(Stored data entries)
────

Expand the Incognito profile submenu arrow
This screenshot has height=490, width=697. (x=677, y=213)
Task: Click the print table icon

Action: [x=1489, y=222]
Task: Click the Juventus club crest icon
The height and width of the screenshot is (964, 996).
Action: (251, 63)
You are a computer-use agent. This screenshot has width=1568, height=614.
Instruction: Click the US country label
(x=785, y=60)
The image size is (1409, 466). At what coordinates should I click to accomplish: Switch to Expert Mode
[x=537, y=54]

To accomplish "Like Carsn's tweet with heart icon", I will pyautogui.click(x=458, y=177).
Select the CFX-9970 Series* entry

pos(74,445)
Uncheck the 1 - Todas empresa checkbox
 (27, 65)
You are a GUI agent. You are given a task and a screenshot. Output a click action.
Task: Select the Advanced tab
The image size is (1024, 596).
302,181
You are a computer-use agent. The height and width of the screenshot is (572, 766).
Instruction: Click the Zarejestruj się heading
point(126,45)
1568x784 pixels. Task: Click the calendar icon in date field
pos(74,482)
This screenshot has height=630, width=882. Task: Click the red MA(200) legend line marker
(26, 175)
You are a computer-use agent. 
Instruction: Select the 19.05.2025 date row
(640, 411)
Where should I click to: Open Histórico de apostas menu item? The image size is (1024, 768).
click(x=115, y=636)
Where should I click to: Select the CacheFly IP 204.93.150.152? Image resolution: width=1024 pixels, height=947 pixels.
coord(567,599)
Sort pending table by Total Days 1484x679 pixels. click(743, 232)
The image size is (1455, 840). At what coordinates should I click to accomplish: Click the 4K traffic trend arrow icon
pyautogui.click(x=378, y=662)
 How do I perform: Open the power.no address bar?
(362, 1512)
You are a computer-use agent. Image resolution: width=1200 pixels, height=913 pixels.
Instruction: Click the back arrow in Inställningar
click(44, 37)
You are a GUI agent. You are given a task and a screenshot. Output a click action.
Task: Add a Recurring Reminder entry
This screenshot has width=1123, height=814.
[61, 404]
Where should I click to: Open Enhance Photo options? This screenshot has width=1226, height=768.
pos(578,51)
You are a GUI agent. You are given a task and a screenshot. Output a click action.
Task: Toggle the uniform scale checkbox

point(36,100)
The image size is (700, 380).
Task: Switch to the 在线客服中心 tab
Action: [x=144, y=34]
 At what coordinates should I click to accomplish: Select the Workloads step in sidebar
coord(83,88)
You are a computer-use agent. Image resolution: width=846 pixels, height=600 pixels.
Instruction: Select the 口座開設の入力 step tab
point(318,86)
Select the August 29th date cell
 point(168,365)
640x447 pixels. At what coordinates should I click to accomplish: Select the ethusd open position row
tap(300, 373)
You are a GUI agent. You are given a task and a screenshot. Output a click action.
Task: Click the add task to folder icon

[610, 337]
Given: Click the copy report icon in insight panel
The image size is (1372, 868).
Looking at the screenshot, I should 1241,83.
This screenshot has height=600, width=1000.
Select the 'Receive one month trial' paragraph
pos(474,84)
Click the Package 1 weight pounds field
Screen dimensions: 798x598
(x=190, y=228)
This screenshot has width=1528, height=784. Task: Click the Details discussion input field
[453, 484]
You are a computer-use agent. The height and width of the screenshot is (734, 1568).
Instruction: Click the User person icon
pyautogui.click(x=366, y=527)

────

◆ DESCRIPTION OF THE TASK
Retype exactly, and only, the lines above from the one where "This screenshot has width=1123, height=814." occurs up to and including the one where "This screenshot has height=600, width=1000." occurs.

◆ SOLUTION BELOW
This screenshot has width=1123, height=814.
[61, 404]
Where should I click to: Open Enhance Photo options? This screenshot has width=1226, height=768.
pos(578,51)
You are a GUI agent. You are given a task and a screenshot. Output a click action.
Task: Toggle the uniform scale checkbox

point(36,100)
The image size is (700, 380).
Task: Switch to the 在线客服中心 tab
Action: [x=144, y=34]
 At what coordinates should I click to accomplish: Select the Workloads step in sidebar
coord(83,88)
You are a computer-use agent. Image resolution: width=846 pixels, height=600 pixels.
Instruction: Select the 口座開設の入力 step tab
point(318,86)
Select the August 29th date cell
 point(168,365)
640x447 pixels. At what coordinates should I click to accomplish: Select the ethusd open position row
tap(300, 373)
You are a GUI agent. You are given a task and a screenshot. Output a click action.
Task: Click the add task to folder icon

[610, 337]
Given: Click the copy report icon in insight panel
The image size is (1372, 868).
Looking at the screenshot, I should 1241,83.
This screenshot has height=600, width=1000.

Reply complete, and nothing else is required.